▶ _SUPPLIED PASSAGE_:
+ + +

When I first moved to Vancouver, we were doing one day a week, then we moved to two days a week, and then we went to daily. Every time Vic says something’s gonna happen, it’s happened. I couldn’t believe what he said to me one day, he said “this show, we’re gonna go daily some day,” and I’m thinking “you are full of shit.”

E!: Well, you would think there aren’t enough games to do a daily show, right? But when you’ve got 175,000 apps on the iPhone, and you’re doing movies and theatre reviews as well as games, you can get into it.

SJ: We started doing theatre reviews three or four months ago and the idea was that we would do them unlike anybody else. We would go to the movie and as soon as we walk out, the camera guy would hand us the microphones and says “go at it.” We don’t even know what we’re gonna say. We don’t talk about it beforehand or anything. That’s the thing that I think people don’t realize when they look at our show compared to other shows that are on the air is that none of it is rehearsed, nothing is written. Sometimes what we do is funny, sometimes it’s lame, and then sometimes it’s funny again, and we’re just making all that up. We’re just making it up as we go. None of it is scripted, there are no teleprompters, nothing. We call it “mole-ing” around in the dark. We’re just two moles in the dark trying to find our way to the right moment that we want to have on the show. I can’t even believe this, but we’ve already done 150 episodes this year alone. We’re going to do 250 before the year is out, and that’s a lot of TV!

E!: Who’s idea was it to wear suits on the show? That isn’t something you’d expect from a gaming show where people tend to be a bit more casual.

SJ: You know what, I like to give Vic credit for everything, but the suits was really my thing. Ever since I started doing the show, I feel like my thing in the business is, you know even in New York when I’d go on TV, what I’d want to do was have an image that’s sort of antithetical to what people think of as gamers. I want people to see that we’re not all pale dudes who live in the basement who look like the Simpson’s comic book guy with poor hygiene. You know, we’re adults, and we’re mature adults with mortgages and girlfriends, and wives, and relationships and kids. So I started wearing ties when I went to press events just because I got sick of seeing other guys show up with camouflage shorts and flip-flops and hats on backwards and I’m just like, “fuck you,” represent yourself and let’s class this thing up, you know? If we want to be taken more seriously by the world and we want our medium to be taken more seriously by the world, we have to look the part and we can’t just dress like we’re going to the skate shop or whatever. So, I started wearing suits and ties to our holiday specials, and then it just seemed like the right visual cue for the show, to say “we’re grown ups, these are grown up suits,” so we went out and bought a whole bunch of suits and we wear them for about 45 minutes every day.

E!: And it fits, it’s a nice balance because you’re not always wearing them. When you’re outside reviewing games, you’re wearing your casual clothes and it works.

+ + +

▶ _SUPPLIED MATERIAL_:
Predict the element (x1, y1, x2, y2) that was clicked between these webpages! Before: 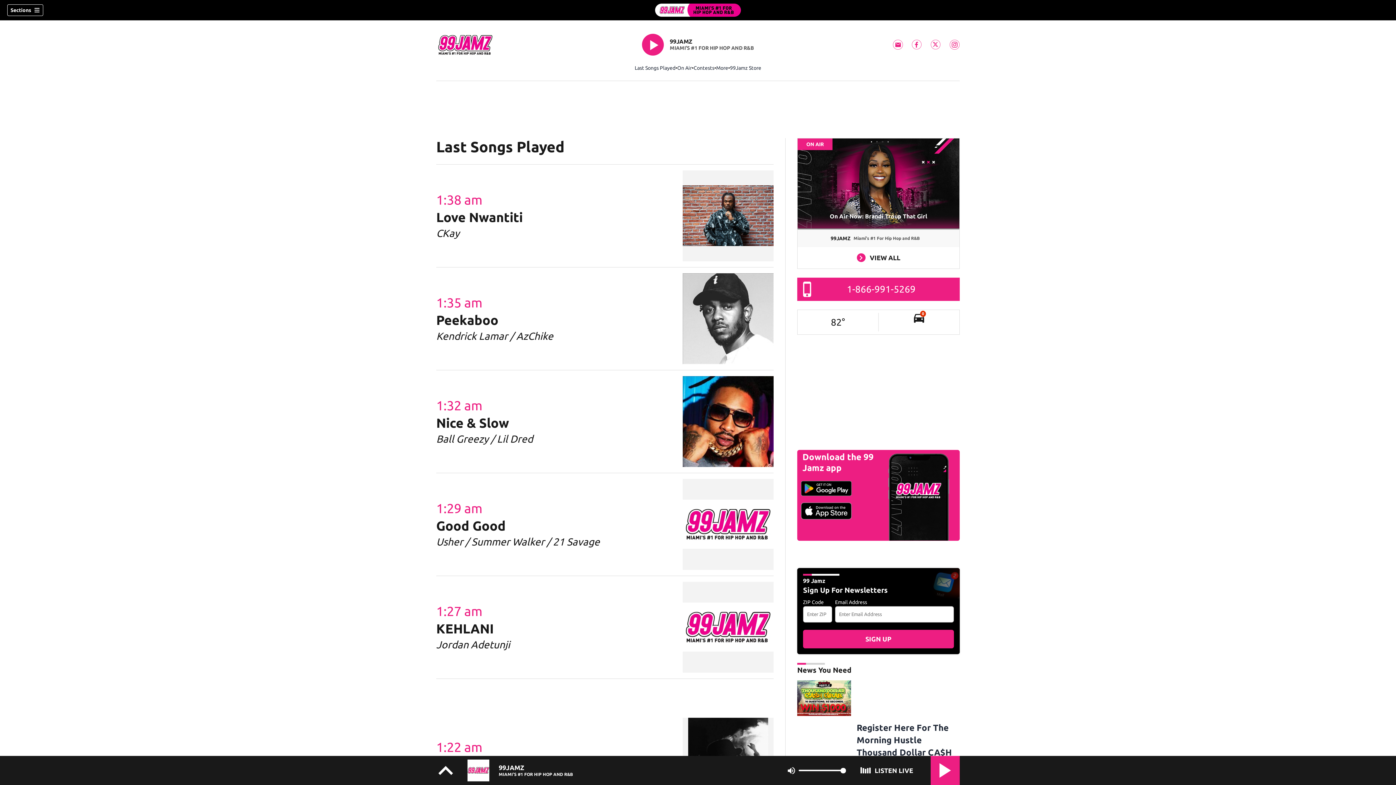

+ + +

▶ _TASK REQUIREMENTS_:
**1.** Reproduce the part of the gaming-show interview that begins with the words containing "E!: Well, you" and ends with "get into it.", without altering anything.
**2.** Extend the gaming-show interview onward from the point at which it stops.

▶ _RESULTS FOR EACH TASK_:
**1.**
E!: Well, you would think there aren’t enough games to do a daily show, right? But when you’ve got 175,000 apps on the iPhone, and you’re doing movies and theatre reviews as well as games, you can get into it.

**2.**
SJ: Suits inside only, although before we came here, Vic said maybe we should wear suits in Toronto and I said, you know, it’s gonna be so hot. It’s nice to leave the suits behind for a couple of days.

E!: What’s it like working at Reviews on the Run?

SJ: Every place I’ve ever worked in my life, I’ve woken up in the morning and I’ve felt so terrible about having to go somewhere that I would just throw up. And here, I wake up, and I can’t wait to get to work and get to the studio and see what games we’re going to look at today, what FedExes came in, and it just never stops. And I don’t ever want any of that to go away, so I want to live my life in a way in which we make the best show we can make, and I don’t know anything about TV production, but Vic lets me learn on the show. I just hang out with him and try to be real and genuine and sometimes I make jokes that are funny and sometimes my jokes don’t work. What are you gonna do?

E!: So the big question: what’s next? I mean, you’ve gone daily, what are you going to do now… a channel?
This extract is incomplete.